Exercise instructions:
Sort through the data and copy the lines holding the word "link".

Data for review:
.....

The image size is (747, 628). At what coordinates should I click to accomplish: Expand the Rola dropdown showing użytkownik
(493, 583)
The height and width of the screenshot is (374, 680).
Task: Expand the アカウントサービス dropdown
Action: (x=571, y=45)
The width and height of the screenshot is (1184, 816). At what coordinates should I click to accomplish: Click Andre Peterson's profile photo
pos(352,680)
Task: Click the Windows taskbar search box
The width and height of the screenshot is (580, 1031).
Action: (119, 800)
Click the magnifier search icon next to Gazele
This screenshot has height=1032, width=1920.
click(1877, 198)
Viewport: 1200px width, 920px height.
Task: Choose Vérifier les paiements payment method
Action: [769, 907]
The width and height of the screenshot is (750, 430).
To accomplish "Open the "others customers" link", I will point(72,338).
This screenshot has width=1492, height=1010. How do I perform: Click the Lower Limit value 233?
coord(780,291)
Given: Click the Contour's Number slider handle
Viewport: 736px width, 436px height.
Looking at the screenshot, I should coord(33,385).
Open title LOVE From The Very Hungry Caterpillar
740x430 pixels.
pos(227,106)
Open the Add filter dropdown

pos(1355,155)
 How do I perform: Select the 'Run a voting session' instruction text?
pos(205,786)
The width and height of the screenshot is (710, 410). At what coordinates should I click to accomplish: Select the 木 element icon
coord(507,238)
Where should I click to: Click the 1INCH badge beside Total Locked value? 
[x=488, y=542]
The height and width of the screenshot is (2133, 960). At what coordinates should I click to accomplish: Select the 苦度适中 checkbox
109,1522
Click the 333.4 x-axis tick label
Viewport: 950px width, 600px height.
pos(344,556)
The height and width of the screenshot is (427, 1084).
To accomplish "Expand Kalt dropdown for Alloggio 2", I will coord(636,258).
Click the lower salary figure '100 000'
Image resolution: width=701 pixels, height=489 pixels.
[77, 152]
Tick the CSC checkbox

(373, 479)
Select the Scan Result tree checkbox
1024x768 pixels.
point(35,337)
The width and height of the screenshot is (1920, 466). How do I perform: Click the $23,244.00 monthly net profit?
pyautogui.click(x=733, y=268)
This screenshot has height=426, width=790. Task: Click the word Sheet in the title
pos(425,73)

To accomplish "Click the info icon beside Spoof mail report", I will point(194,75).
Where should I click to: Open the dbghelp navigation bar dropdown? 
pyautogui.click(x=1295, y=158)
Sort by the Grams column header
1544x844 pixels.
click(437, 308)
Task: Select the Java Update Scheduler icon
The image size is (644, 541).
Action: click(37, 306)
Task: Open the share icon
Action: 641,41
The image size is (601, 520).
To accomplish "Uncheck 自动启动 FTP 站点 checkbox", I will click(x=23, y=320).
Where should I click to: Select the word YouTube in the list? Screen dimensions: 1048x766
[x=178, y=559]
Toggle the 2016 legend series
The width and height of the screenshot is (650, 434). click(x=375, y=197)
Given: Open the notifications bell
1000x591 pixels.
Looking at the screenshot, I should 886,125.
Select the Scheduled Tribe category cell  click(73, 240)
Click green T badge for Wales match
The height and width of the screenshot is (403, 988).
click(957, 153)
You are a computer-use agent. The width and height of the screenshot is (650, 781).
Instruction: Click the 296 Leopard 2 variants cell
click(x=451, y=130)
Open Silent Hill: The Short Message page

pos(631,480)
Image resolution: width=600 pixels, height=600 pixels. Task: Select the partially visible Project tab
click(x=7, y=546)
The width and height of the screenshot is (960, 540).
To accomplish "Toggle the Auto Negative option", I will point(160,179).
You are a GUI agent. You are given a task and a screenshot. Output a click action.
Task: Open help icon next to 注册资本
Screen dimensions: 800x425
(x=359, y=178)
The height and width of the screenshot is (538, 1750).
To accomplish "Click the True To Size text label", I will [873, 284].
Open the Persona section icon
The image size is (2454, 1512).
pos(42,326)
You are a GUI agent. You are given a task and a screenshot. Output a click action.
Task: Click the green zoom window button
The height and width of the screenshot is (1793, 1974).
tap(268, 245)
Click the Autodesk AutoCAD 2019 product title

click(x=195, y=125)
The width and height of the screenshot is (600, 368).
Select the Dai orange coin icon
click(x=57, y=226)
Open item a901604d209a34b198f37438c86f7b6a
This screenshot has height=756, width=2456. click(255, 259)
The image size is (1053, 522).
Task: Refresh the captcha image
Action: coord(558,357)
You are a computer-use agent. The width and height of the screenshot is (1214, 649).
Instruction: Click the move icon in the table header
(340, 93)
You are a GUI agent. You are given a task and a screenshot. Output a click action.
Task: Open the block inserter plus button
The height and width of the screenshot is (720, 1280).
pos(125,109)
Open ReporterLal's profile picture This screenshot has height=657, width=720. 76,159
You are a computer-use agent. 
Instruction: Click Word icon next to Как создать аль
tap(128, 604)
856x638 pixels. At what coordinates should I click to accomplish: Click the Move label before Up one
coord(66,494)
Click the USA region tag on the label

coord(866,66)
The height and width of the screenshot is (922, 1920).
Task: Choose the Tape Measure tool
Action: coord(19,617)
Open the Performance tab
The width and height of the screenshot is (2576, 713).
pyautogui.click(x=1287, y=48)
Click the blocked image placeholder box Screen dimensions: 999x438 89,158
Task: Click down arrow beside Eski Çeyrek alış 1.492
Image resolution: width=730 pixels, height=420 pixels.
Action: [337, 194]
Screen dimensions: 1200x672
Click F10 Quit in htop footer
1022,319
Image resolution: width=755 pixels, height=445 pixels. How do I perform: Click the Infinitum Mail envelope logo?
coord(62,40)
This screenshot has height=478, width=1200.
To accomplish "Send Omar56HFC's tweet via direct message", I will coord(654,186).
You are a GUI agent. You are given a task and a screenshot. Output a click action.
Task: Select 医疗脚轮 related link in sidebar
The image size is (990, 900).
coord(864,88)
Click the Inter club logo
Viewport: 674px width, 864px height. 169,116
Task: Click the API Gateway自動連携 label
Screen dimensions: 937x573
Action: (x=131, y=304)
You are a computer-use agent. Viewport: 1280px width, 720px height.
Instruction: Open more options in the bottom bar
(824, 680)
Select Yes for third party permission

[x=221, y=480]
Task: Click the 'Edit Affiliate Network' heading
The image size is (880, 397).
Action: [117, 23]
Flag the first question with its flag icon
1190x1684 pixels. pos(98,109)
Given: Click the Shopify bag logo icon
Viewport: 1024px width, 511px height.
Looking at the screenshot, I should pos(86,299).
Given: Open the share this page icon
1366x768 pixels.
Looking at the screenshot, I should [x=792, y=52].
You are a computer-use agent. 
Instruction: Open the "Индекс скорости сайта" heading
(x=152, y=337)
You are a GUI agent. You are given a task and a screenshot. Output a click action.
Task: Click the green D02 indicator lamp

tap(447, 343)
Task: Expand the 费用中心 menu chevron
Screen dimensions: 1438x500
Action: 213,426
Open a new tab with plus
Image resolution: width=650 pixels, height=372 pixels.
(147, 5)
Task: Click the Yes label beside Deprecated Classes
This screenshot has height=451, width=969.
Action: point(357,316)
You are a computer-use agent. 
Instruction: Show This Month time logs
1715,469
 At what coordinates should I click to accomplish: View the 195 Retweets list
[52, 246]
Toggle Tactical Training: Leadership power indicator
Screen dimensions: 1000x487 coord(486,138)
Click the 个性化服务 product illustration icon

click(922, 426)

.....

Result:
To accomplish "Open the "others customers" link", I will point(72,338).
Task: Select 医疗脚轮 related link in sidebar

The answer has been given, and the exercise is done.